News that were not reported in the local press
- From: "amakeng" <ama@xxxxxxxx>
- Date: Tue, 31 Jan 2006 21:30:58 +0100
Dubai Ports World scuppers Singaporeans with 4bn pounds P&O bid
Dubai's DP World delivered a potential knockout blow in the contest to buy
the British ports group P&O last night, with a new offer worth 3.92bn
pounds.
The P&O board immediately recommended the 520p-a-share bid, having earlier
yesterday backed a 3.5bn pound offer from the Port Authority of Singapore.
That offer from PSA, worth 470p a share, had trumped an earlier agreed bid
from DP World pitched at 443p a share last year.

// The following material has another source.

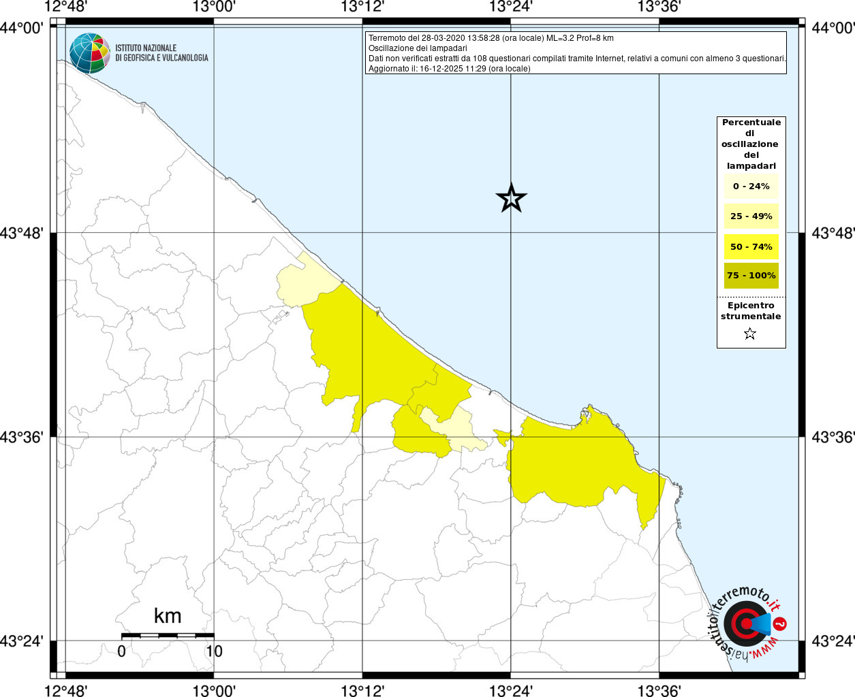The height and width of the screenshot is (697, 855).
Task: Click the 'Percentuale di oscillazione' legend title
Action: click(x=751, y=144)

Nick LUff, the finance director of P&O, said the latest Dubai offer came in
yestereday afternoon and it was a "relatively easy decision for the board"
to back it. He pointed out that DP World, whose chairman is Sultan Ahmed Bin
Sulayem, had already received all regulatory clearances for its deal.
"This is a very attractive offer for our shareholders and it is about as
deliverable as you can get," Mr. Luff said.
The DP World bid comes at a hefty 71 per cent premium to the P&O share price
before its original approach. As both DP World and PSA are state-owned
entities that want to acquire P&O for strong strategic reasons, normal
financial considerations do not necessarily apply. So it is possible the
bidding war is not over.
Earlier in the day, some City sources had expressed surprise that PSA had
not gone for a more aggressive bid, though analysts believed it had the
capacity to increase its offer. DP World appeared to have pitched its bid at
a level calculated to try to deliever a killer punch.
Investors, lead by hedge funds, had read the situation well, with P&O shares
closing at 522p yesterday, well before DP World announced its move.
P&O, which owns ports around the world, is seen as the last independent
player available in the sector. The industry is led by Hong Kong's
Hutchison, with a 13 per cent market share, followed by PSA with 9 per cent,
Denmark's AP Moeller with 7 per cent and P&O with 5 per cent. So buying P&O
would enable PSA to leapfrog Hutchison to take the top slot.
The acquisition of the 168-year-old P&O by DP World would make it the No.3
player and thwart PSA's leadership ambitions. P&O has 29 ports, including
key assets in the fast-growing Asian economies.
A PSA-P&O deal would face some regulatory problems, especially at the port
of Antwerp, which the combined entity would control almost completely. If
the British company does end up with PSA, a break fee of 34m pounds would be
payable to DP World.
P&O will now press ahead with a shareholder meeting scheduled for 13
February, unless a competing offer worth 546p a share or more emerges. A
victory for Dubai would be the second time it has beaten Singapore in a bid
battle. In 2004, DP World paid US$1.15bn for the global port assets of the
US group CSX Corp, when PSA had reportedly bid US$1bn.